** WHAT YOU NEED TO DO **
Put the items into a numbered list, beginning at the line that contains "Where should I click to: Click the underlined" and stopping after the line that contains "[x=167, y=179]", with both of those lines included. Leave out any blank lines, and list nothing outside that span.
== EXTRACTED MATERIAL
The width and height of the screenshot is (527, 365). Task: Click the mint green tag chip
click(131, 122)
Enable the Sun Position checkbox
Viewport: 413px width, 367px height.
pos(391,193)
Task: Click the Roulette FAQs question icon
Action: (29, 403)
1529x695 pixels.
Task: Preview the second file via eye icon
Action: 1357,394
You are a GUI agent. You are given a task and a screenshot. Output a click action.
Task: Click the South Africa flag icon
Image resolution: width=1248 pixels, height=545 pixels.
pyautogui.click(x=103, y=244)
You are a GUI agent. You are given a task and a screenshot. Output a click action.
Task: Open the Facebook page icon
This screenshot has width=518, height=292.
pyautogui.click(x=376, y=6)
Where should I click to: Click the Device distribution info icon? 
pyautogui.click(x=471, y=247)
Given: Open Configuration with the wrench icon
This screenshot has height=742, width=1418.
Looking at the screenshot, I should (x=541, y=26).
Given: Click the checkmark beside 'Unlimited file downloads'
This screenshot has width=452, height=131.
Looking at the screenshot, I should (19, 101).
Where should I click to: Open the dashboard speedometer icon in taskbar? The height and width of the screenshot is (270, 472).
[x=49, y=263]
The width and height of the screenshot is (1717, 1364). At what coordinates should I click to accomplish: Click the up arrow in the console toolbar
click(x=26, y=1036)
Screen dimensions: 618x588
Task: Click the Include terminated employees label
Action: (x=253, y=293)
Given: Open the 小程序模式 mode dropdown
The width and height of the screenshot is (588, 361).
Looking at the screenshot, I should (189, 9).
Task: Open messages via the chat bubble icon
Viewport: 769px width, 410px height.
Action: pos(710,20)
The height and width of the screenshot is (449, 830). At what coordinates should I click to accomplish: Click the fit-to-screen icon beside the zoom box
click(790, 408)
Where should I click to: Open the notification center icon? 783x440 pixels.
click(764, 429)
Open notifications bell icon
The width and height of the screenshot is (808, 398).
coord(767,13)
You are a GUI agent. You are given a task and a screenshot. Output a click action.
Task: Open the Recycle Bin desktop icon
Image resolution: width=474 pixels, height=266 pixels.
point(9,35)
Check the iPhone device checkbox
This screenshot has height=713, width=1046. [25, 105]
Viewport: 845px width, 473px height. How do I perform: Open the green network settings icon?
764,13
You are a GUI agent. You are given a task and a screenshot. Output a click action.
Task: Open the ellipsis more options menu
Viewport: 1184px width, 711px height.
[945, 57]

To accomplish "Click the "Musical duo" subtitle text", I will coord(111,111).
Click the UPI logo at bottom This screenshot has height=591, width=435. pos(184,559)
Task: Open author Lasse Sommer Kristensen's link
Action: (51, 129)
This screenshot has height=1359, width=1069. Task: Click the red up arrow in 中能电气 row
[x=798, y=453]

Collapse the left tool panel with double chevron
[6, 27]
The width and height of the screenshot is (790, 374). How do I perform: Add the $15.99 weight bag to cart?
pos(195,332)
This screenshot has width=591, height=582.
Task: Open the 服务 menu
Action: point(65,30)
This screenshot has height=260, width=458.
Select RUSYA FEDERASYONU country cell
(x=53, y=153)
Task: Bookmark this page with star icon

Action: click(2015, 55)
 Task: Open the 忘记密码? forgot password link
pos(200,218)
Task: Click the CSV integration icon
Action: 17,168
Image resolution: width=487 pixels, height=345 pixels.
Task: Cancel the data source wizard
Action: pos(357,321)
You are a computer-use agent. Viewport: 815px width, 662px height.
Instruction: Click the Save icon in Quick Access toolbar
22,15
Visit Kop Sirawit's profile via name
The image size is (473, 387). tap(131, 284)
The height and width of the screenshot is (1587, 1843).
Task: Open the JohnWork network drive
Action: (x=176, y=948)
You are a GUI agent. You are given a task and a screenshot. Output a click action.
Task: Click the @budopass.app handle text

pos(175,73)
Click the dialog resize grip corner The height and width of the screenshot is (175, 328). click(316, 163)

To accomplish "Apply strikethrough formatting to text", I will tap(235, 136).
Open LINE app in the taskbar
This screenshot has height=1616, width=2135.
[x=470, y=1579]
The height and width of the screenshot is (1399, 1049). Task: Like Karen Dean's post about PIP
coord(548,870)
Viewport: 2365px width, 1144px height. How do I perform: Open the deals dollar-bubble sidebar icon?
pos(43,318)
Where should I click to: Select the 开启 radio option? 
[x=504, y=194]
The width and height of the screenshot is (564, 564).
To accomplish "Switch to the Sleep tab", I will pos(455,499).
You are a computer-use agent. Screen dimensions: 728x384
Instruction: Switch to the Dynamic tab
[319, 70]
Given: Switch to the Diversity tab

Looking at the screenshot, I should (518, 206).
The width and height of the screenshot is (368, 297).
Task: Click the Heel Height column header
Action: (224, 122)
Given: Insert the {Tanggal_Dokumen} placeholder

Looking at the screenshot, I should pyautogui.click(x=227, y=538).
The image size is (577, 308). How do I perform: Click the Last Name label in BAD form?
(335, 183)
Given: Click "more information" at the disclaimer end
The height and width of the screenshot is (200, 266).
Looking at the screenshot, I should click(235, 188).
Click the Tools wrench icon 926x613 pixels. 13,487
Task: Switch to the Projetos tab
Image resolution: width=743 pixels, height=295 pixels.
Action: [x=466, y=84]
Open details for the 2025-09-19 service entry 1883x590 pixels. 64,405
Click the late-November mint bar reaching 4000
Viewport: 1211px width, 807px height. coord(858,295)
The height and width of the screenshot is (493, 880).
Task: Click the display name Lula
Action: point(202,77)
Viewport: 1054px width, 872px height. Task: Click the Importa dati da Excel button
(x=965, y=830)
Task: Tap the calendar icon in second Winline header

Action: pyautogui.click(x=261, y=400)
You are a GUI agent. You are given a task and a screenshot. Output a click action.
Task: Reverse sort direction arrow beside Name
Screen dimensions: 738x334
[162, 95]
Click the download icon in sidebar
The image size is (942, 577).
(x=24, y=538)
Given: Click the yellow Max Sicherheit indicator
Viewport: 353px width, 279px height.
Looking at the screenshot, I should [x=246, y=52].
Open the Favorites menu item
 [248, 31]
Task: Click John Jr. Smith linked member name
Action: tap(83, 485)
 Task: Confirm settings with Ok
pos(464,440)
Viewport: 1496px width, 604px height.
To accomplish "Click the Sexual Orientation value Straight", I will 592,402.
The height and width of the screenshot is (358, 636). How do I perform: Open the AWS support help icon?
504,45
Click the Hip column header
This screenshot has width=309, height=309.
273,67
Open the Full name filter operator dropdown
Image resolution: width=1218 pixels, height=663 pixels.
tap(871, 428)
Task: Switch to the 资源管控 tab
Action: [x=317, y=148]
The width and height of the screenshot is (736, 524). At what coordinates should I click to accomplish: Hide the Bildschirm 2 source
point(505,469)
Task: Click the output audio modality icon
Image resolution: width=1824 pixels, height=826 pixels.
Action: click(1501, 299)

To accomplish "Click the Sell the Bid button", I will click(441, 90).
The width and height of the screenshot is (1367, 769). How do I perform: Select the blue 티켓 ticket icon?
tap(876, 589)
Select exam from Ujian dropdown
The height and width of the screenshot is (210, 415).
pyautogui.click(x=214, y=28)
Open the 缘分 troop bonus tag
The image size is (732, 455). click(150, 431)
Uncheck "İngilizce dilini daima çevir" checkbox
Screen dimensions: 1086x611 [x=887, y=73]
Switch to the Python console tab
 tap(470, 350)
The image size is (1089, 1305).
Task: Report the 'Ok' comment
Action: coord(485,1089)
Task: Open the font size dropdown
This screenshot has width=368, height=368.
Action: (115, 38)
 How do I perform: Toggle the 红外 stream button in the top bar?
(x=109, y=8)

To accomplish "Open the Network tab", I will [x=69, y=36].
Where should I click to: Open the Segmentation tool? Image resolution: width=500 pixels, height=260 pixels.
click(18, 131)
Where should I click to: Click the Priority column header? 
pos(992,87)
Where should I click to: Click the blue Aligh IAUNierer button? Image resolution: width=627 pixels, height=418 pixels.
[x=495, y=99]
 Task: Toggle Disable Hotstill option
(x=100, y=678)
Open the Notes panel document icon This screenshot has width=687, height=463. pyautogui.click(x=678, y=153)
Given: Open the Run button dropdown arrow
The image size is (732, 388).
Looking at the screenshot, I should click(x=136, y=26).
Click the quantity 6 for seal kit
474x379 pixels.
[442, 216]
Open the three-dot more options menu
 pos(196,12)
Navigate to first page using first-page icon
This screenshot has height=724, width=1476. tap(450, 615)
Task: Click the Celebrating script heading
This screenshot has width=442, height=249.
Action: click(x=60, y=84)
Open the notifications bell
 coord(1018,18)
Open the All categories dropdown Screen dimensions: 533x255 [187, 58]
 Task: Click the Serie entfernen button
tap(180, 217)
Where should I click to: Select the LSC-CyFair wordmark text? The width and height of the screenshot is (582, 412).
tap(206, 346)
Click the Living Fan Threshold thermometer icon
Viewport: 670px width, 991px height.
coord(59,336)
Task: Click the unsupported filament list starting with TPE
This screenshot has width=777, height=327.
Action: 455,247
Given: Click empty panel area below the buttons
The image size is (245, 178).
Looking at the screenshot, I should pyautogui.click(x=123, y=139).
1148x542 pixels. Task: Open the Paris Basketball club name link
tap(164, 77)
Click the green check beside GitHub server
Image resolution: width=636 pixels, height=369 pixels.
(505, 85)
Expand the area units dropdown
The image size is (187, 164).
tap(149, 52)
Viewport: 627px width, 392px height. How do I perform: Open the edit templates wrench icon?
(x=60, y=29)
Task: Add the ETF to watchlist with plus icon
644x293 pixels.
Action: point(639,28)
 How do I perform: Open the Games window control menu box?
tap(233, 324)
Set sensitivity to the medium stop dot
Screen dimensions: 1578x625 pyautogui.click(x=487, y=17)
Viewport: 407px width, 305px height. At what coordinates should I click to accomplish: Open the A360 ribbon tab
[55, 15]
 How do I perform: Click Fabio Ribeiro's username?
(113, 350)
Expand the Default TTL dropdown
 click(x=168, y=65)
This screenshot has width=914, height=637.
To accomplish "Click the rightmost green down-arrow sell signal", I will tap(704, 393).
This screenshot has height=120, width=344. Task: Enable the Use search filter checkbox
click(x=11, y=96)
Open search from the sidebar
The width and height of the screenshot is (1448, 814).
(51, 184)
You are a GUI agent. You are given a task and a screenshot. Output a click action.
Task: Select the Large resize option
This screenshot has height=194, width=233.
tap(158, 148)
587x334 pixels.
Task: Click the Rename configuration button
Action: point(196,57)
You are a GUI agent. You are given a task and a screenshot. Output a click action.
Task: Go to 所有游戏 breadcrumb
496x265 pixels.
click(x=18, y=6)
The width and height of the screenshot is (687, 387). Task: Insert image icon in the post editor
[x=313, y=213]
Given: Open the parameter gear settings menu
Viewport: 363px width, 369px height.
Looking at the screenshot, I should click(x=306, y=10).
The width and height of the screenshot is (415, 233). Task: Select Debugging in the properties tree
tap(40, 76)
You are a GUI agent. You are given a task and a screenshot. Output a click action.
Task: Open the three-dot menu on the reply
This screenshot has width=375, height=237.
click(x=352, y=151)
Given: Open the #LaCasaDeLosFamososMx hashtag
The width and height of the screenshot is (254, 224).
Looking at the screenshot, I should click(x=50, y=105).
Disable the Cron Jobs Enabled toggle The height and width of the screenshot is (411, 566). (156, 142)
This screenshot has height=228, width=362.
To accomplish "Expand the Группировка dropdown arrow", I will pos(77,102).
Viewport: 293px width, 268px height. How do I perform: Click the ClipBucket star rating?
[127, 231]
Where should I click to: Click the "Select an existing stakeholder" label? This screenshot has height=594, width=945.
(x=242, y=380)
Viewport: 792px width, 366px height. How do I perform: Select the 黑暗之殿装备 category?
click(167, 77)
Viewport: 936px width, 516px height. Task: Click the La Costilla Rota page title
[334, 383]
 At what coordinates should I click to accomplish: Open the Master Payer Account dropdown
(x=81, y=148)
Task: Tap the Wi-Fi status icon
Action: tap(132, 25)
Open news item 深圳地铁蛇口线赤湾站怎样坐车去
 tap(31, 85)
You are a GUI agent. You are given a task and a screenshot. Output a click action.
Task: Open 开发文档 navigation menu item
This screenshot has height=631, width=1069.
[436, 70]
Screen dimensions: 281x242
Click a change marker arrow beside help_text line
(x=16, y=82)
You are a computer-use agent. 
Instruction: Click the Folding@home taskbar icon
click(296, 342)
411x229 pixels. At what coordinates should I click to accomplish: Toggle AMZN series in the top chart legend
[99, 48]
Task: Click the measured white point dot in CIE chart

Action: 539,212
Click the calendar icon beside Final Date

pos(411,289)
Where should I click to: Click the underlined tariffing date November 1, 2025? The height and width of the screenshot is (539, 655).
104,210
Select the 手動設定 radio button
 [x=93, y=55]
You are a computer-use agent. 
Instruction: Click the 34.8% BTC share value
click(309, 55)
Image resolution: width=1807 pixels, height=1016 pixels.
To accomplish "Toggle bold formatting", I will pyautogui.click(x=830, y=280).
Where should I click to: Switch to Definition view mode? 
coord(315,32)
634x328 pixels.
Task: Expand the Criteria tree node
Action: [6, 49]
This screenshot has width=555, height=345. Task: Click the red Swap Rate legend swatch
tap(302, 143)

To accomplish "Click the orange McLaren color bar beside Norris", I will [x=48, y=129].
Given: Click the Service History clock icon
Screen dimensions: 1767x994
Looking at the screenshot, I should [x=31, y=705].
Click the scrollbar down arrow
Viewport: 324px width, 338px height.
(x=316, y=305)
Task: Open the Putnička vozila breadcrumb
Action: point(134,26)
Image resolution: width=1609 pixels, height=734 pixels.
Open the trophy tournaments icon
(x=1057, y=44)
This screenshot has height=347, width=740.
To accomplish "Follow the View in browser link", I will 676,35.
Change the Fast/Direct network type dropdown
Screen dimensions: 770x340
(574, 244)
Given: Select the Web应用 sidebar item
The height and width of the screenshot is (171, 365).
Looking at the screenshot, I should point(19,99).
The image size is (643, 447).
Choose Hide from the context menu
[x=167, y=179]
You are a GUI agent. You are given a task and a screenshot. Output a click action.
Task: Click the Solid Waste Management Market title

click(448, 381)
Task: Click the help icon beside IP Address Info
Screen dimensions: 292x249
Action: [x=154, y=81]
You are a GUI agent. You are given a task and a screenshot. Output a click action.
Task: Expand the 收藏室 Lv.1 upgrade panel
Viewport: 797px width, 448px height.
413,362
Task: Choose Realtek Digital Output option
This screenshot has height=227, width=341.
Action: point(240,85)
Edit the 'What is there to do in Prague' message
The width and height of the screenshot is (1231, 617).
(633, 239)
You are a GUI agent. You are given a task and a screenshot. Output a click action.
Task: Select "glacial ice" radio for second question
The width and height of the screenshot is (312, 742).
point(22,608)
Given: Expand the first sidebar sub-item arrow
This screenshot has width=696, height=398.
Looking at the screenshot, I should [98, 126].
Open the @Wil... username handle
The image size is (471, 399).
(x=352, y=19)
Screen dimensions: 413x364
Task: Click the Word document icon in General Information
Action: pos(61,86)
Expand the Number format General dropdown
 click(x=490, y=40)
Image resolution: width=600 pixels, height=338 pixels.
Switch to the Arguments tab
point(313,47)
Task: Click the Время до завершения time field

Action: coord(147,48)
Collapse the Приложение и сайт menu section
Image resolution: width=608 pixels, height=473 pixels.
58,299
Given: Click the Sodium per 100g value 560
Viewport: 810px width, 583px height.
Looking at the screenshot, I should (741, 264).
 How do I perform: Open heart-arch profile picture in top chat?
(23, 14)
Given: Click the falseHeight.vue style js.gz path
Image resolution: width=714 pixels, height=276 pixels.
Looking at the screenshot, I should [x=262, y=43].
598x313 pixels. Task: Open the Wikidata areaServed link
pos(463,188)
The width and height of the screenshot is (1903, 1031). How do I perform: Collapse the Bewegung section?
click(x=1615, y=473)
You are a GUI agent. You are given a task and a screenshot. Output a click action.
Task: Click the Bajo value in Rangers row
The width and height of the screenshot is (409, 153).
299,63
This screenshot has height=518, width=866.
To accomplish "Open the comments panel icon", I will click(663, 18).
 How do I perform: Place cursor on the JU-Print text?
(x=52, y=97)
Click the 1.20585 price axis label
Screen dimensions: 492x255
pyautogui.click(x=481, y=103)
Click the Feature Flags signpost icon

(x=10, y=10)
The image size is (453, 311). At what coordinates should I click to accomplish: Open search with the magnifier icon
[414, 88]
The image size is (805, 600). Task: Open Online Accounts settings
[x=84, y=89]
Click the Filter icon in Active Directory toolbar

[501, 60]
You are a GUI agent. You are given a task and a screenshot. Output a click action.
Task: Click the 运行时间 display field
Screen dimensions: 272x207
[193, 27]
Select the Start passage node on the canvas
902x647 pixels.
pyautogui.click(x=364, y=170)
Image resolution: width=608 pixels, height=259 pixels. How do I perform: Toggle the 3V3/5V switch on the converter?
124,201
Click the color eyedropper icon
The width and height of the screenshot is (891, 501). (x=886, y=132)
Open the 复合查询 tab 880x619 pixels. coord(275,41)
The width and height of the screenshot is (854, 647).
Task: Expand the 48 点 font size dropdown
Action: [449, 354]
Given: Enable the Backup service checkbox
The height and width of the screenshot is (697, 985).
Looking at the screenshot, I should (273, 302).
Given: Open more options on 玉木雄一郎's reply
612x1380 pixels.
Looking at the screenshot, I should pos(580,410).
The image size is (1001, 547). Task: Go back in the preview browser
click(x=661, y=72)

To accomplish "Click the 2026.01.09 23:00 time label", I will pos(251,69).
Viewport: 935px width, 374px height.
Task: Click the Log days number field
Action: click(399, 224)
====
** THE REPLY **
1. Where should I click to: Click the underlined tariffing date November 1, 2025? The height and width of the screenshot is (539, 655).
2. 104,210
3. Select the 手動設定 radio button
4.  [x=93, y=55]
5. You are a computer-use agent. 
6. Instruction: Click the 34.8% BTC share value
7. click(309, 55)
8. Image resolution: width=1807 pixels, height=1016 pixels.
9. To accomplish "Toggle bold formatting", I will pyautogui.click(x=830, y=280).
10. Where should I click to: Switch to Definition view mode? 
11. coord(315,32)
12. 634x328 pixels.
13. Task: Expand the Criteria tree node
14. Action: [6, 49]
15. This screenshot has width=555, height=345. Task: Click the red Swap Rate legend swatch
16. tap(302, 143)
17. To accomplish "Click the orange McLaren color bar beside Norris", I will [x=48, y=129].
18. Given: Click the Service History clock icon
19. Screen dimensions: 1767x994
20. Looking at the screenshot, I should [x=31, y=705].
21. Click the scrollbar down arrow
22. Viewport: 324px width, 338px height.
23. (x=316, y=305)
24. Task: Open the Putnička vozila breadcrumb
25. Action: point(134,26)
26. Image resolution: width=1609 pixels, height=734 pixels.
27. Open the trophy tournaments icon
28. (x=1057, y=44)
29. This screenshot has height=347, width=740.
30. To accomplish "Follow the View in browser link", I will 676,35.
31. Change the Fast/Direct network type dropdown
32. Screen dimensions: 770x340
33. (574, 244)
34. Given: Select the Web应用 sidebar item
35. The height and width of the screenshot is (171, 365).
36. Looking at the screenshot, I should point(19,99).
37. The image size is (643, 447).
38. Choose Hide from the context menu
39. [x=167, y=179]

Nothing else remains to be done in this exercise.